Saved entries
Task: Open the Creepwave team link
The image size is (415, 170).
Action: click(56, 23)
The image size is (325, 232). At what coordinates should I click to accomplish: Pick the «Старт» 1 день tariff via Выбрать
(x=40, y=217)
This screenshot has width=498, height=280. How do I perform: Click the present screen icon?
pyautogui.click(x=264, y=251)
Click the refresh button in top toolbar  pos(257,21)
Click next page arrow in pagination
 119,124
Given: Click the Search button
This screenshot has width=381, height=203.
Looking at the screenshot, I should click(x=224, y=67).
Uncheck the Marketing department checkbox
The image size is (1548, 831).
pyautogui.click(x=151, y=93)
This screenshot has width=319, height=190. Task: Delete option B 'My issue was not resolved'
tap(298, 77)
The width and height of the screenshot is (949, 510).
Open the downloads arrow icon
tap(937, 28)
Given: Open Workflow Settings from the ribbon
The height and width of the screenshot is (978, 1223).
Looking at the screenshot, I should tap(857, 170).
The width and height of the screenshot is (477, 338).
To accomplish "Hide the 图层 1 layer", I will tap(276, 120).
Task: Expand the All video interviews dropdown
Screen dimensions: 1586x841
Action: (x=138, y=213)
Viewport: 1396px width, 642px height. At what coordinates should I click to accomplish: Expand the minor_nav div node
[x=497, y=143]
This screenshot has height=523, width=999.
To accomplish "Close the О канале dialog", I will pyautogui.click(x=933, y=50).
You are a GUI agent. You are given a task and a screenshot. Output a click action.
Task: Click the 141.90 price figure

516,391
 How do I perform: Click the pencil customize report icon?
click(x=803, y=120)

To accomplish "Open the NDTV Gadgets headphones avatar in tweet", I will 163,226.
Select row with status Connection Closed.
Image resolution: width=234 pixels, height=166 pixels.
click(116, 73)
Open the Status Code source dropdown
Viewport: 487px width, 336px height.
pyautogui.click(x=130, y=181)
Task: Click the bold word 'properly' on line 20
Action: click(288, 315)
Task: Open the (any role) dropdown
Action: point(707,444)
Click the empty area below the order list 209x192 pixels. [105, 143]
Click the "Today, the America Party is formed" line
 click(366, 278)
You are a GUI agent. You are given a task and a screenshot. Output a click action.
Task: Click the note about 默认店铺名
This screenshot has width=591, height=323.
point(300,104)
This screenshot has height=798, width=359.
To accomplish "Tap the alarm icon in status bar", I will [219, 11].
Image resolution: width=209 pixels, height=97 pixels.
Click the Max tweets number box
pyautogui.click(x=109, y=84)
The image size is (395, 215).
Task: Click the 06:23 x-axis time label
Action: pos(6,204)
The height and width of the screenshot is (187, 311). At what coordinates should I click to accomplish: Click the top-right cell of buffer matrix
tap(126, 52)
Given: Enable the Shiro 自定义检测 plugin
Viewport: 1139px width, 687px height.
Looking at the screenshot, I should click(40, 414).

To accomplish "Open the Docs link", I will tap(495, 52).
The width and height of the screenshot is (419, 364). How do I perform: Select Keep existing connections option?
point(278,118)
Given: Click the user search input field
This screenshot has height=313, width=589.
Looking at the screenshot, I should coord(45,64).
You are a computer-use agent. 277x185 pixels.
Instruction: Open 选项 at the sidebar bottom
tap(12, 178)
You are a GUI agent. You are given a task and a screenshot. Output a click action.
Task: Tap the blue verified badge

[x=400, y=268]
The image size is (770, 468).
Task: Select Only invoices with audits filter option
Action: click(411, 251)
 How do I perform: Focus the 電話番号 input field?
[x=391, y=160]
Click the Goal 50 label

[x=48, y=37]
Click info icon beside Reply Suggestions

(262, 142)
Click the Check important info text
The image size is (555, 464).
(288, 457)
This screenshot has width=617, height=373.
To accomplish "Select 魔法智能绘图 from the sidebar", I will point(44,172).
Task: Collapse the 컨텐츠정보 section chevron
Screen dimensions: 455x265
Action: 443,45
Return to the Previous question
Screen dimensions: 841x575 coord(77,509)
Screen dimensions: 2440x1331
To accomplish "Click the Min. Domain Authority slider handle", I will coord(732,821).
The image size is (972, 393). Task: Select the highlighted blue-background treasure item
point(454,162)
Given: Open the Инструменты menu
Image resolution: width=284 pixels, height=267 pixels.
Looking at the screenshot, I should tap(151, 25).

> [Activity]: Show all lines above holding the word "will".

> [Written response]:
To accomplish "Hide the 图层 1 layer", I will tap(276, 120).
To accomplish "Close the О канале dialog", I will pyautogui.click(x=933, y=50).
To accomplish "Open the NDTV Gadgets headphones avatar in tweet", I will 163,226.
To accomplish "Tap the alarm icon in status bar", I will [219, 11].
To accomplish "Open the Docs link", I will tap(495, 52).
To accomplish "Select 魔法智能绘图 from the sidebar", I will point(44,172).
To accomplish "Click the Min. Domain Authority slider handle", I will coord(732,821).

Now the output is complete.